Título: Tribunais ignoram reforma e dão férias
Autor: Laura Diniz
Fonte: O Estado de São Paulo, 15/01/2005, Nacional, p. A10

Pelo menos 19 dos 27 Tribunais de Justiça estaduais e 3 dos 5 Tribunais Regionais Federais do País estão agindo em desacordo com a Constituição. A reforma do Judiciário, publicada no dia 30 de dezembro, determinou o fim das férias coletivas de desembargadores em tribunais de segunda instância, mas a grande maioria das Cortes não respeitou a regra. Os presidentes dos tribunais levantam dois argumentos para justificar o trabalho apenas em regime de plantão e a manutenção da folga dos colegas. Um é que não deu tempo de organizar a pauta de julgamento em poucos dias, após a publicação da lei. Outro é que a regra ainda precisa ser regulamentada por uma lei complementar.
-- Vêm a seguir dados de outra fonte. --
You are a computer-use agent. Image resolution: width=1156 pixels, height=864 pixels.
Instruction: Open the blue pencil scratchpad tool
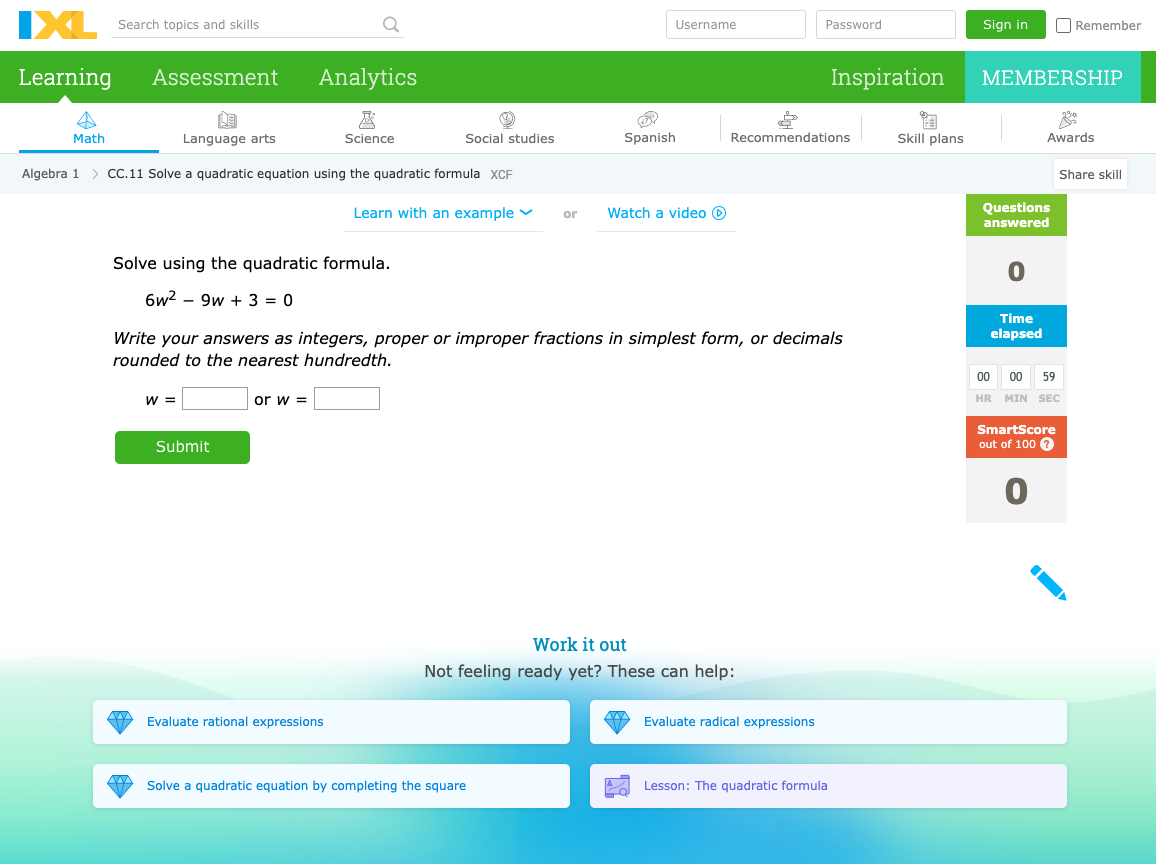click(x=1047, y=582)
"A situação atual é típica de uma mudança recente, que, a rigor, ninguém tinha certeza quando iria acontecer. A reforma tramitava há 13 anos e havia chances de ser votada em segundo turno no Senado apenas em fevereiro", disse o coordenador do Gabinete de Assuntos Institucionais da Presidência do Supremo Tribunal Federal (STF), juiz Flávio Dino. "Mas é fato que os tribunais não se prepararam", admitiu.

AUTO-APLICÁVEL

A falta de tempo é evocada pelo presidente do TRF da 4.ª Região (Rio Grande do Sul, Santa Catarina e Paraná), desembargador Vladimir Passos de Freitas, para justificar a volta plena aos trabalhos só em 1.º de fevereiro. "O juiz de segundo grau tem de colocar processo em pauta hoje para julgar três semanas depois. Ninguém colocou nada porque não sabíamos quando a reforma seria publicada", justificou.

Na 3.ª Região (São Paulo e Mato Grosso do Sul) houve mais planejamento e o tribunal funciona a todo vapor. "Não sabíamos se a reforma seria publicada antes de 2 de janeiro, mas reunimos o Conselho do Tribunal no dia 19 de dezembro e nos programamos para o caso de ela sair", explicou a presidente da Corte, desembargadora Anna Maria Pimentel.

Compreensivo com a questão do tempo, Dino rejeita o segundo argumento, de que é preciso mudar a Lei Orgânica da Magistratura para regulamentar a regra. "O comando é claro, auto-aplicável. Só há necessidade de regulamentação por outra lei quando o texto é vago e pode haver várias interpretações. Nesse caso, a decisão depende apenas de uma mudança no regimento interno dos tribunais", esclareceu.

Com a instalação do Conselho Nacional da Justiça, prevista para abril ou maio, esse tipo de problema deve acabar. Em julho não haverá desculpas para a manutenção das férias coletivas. Antes da reforma, os tribunais eram autônomos, mas agora as decisões administrativas serão uniformizadas. "O conselho vai catalisar essas preocupações e auxiliar na ordenação", explicou Anna Maria. "Seu papel principal, em resumo, é fazer com que as coisas funcionem."